Уже совсем рассвело; туман стал реже; гора задымилась, застонала, заохала, загрохотала на всех фасах, по разным направлениям, словно разорваться хотела от вздымавших ее вулканических сил: стоны, крики, пальба, могильное пение мюридов, бой барабанов, все это смешалось вместе как бы нарочно для того, чтобы произвести неслыханный хаос.

Теперь, при свете дня. уже не тени, а живые существа быстро взбирались на всех пунктах горы по эскарпам, встречаемые, предупреждаемые смертью.

Неприятельские палатки исчезли с обрыва горы, как по мановению волшебного жезла.

Апшеронские охотники охватили цепью весь карниз третьего уступа, и прежде чем Шамиль успел подослать сюда секурс — они стояли лицом к лицу с горстью неприятеля, засевшего в завалах. На этот раз мюриды не бежали, как делали часто, когда видели неизбежную смерть; они с ожесточением выдвигались наполовину тела из-за завалов, посылали пулю за пулей, вновь скрывались за каменную стенку, чтобы зарядить винтовку, и опять высовывали свои папахи с дымившимся дулом ружья. Наконец, видя, что ничто не берет, никто не помогает им и ничем не устрашат они охотников, которые уже в [419] нескольких шагах от них, мюриды бросают винтовки, выхватывают шашки, кинжалы...

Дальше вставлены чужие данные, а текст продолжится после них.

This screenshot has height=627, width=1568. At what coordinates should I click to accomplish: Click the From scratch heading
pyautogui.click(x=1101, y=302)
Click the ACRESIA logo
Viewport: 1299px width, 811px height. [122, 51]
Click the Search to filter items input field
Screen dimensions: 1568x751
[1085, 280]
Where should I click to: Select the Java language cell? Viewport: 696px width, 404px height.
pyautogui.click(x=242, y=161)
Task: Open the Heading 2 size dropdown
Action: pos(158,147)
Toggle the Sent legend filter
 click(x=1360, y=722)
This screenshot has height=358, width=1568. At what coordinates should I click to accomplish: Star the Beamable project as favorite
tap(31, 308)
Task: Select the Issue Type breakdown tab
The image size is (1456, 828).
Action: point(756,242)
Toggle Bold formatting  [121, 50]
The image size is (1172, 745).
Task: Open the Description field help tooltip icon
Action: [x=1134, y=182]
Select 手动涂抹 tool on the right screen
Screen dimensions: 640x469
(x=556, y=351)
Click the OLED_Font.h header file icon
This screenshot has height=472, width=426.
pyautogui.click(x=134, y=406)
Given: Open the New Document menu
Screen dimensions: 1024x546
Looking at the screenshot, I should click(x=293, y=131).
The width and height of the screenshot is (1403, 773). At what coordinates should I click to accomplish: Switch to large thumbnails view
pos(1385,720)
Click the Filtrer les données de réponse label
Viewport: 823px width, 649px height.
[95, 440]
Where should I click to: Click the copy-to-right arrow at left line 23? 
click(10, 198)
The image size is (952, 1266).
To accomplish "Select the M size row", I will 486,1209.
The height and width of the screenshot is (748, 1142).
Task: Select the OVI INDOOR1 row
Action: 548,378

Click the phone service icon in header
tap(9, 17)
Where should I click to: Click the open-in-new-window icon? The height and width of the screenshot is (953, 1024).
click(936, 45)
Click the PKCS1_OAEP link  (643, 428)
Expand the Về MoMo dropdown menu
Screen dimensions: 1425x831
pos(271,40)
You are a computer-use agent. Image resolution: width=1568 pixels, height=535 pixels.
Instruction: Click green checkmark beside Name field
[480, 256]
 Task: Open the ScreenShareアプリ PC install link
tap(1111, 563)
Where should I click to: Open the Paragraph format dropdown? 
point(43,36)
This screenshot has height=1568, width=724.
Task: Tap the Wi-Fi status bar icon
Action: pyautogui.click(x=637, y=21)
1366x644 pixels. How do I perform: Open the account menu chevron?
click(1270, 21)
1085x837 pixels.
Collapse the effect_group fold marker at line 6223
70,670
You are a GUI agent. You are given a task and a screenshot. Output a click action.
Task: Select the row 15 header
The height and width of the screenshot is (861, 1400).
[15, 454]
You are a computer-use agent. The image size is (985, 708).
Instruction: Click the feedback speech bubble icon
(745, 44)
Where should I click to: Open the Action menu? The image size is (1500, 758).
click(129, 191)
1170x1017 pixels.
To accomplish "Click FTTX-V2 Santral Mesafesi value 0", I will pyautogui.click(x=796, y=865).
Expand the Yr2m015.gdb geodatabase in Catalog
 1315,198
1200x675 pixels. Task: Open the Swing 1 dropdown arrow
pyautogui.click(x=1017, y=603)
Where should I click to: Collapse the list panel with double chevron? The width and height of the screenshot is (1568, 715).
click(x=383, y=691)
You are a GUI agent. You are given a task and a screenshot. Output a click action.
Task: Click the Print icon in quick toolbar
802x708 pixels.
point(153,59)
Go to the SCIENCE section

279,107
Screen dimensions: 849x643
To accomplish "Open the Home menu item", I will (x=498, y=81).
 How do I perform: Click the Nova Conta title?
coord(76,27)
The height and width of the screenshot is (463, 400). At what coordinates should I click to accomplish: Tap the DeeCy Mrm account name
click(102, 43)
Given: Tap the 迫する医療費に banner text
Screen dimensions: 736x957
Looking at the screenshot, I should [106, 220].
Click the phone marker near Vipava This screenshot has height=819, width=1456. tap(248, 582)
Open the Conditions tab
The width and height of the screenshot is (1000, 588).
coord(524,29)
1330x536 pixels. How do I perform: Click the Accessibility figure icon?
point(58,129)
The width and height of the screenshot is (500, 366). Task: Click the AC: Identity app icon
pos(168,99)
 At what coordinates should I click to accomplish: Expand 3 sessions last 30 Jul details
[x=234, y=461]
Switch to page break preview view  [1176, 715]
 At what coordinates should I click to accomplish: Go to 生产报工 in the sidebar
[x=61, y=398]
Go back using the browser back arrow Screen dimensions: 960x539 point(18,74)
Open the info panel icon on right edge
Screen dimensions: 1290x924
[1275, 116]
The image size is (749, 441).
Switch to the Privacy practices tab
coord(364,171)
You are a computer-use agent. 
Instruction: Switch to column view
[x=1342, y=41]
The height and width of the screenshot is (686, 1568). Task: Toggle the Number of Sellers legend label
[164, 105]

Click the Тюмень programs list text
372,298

Но вдруг, раздается дружное, единодушное "ура!", за ним последний залп — и охотники уже в завалах, уже сцепились, схватились не только оружием, но и просто голыми руками с своими врагами, на этот раз вполне их достойными. В несколько секунд десять татарских трупов уже валялось на земле; озлобленно дерутся остальные горцы, в особенности трое из них: как фурии, как бешеные кошки, кидаются они в лицо солдатам. Физиономии их искривлены, сухие пальцы хватают лезвие подставленного им штыка, и в тоже время левая рука заносит кинжал над солдатом; одежда их в беспорядке, волосы открыты, рассыпались по плечам, груди обнажены...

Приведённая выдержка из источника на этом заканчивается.